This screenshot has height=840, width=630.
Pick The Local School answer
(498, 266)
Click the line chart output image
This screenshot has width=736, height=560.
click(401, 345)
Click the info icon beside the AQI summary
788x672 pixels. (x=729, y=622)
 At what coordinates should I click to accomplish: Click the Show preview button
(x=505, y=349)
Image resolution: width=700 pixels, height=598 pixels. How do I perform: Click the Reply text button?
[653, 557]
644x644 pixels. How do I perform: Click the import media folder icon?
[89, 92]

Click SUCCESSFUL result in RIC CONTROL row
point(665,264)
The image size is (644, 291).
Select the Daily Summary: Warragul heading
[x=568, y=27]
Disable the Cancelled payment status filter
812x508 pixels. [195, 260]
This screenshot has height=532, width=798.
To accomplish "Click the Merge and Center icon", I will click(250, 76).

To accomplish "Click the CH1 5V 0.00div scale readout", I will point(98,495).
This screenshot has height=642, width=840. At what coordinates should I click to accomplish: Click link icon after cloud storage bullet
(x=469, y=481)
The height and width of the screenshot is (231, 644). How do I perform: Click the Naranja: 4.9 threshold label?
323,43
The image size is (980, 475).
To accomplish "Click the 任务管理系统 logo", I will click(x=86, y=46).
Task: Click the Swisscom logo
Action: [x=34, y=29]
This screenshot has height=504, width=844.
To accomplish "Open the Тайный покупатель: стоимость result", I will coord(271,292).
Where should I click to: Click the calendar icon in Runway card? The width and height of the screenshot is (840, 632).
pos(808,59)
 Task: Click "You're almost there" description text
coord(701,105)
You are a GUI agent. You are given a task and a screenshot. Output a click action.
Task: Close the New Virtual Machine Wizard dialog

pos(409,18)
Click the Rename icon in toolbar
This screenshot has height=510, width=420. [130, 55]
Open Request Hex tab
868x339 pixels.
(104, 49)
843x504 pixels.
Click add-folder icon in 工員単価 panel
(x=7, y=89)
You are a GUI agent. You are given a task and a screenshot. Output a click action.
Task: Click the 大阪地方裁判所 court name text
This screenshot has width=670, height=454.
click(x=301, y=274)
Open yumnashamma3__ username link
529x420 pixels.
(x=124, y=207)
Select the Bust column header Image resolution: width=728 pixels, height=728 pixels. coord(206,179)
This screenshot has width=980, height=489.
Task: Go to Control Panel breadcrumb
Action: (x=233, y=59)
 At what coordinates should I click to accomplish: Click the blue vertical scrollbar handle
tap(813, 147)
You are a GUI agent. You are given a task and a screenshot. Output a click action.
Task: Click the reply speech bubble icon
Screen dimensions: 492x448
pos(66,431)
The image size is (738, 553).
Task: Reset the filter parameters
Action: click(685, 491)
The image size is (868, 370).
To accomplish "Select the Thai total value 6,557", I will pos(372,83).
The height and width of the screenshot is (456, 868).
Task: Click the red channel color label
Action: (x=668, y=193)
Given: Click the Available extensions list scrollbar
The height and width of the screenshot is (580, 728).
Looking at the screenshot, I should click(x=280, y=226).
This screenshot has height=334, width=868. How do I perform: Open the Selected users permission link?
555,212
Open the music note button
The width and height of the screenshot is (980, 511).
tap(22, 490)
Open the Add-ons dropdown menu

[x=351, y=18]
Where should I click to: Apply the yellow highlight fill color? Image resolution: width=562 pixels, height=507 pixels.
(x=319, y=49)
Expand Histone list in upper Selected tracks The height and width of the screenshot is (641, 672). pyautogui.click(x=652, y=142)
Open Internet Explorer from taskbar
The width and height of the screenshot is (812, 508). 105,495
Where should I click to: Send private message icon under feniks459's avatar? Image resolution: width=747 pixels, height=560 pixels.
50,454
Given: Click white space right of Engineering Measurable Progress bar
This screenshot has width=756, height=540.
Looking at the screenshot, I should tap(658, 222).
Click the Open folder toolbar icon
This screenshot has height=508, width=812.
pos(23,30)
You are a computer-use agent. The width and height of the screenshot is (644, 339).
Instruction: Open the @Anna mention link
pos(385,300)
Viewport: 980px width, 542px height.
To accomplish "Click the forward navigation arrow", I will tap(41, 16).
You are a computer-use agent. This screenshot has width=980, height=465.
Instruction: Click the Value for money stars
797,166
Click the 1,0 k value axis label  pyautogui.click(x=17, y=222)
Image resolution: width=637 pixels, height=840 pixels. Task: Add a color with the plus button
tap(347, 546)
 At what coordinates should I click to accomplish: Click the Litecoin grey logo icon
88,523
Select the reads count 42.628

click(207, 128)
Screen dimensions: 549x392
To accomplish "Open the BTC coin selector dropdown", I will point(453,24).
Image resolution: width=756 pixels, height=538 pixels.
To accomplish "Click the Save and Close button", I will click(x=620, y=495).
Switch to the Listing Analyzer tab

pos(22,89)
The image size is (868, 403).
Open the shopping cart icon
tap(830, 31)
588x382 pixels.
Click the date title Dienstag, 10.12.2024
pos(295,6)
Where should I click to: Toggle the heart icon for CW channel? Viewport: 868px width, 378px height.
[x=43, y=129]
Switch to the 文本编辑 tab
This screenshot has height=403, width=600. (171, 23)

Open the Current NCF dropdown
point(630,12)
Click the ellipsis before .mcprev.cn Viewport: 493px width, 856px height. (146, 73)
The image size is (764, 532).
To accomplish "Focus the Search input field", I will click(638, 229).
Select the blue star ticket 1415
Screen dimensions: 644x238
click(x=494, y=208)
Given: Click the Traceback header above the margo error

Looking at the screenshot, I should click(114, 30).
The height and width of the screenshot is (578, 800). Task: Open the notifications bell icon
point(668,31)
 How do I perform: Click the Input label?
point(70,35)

--

Work out how many lines above contain the word "pyautogui". Give only the number.

2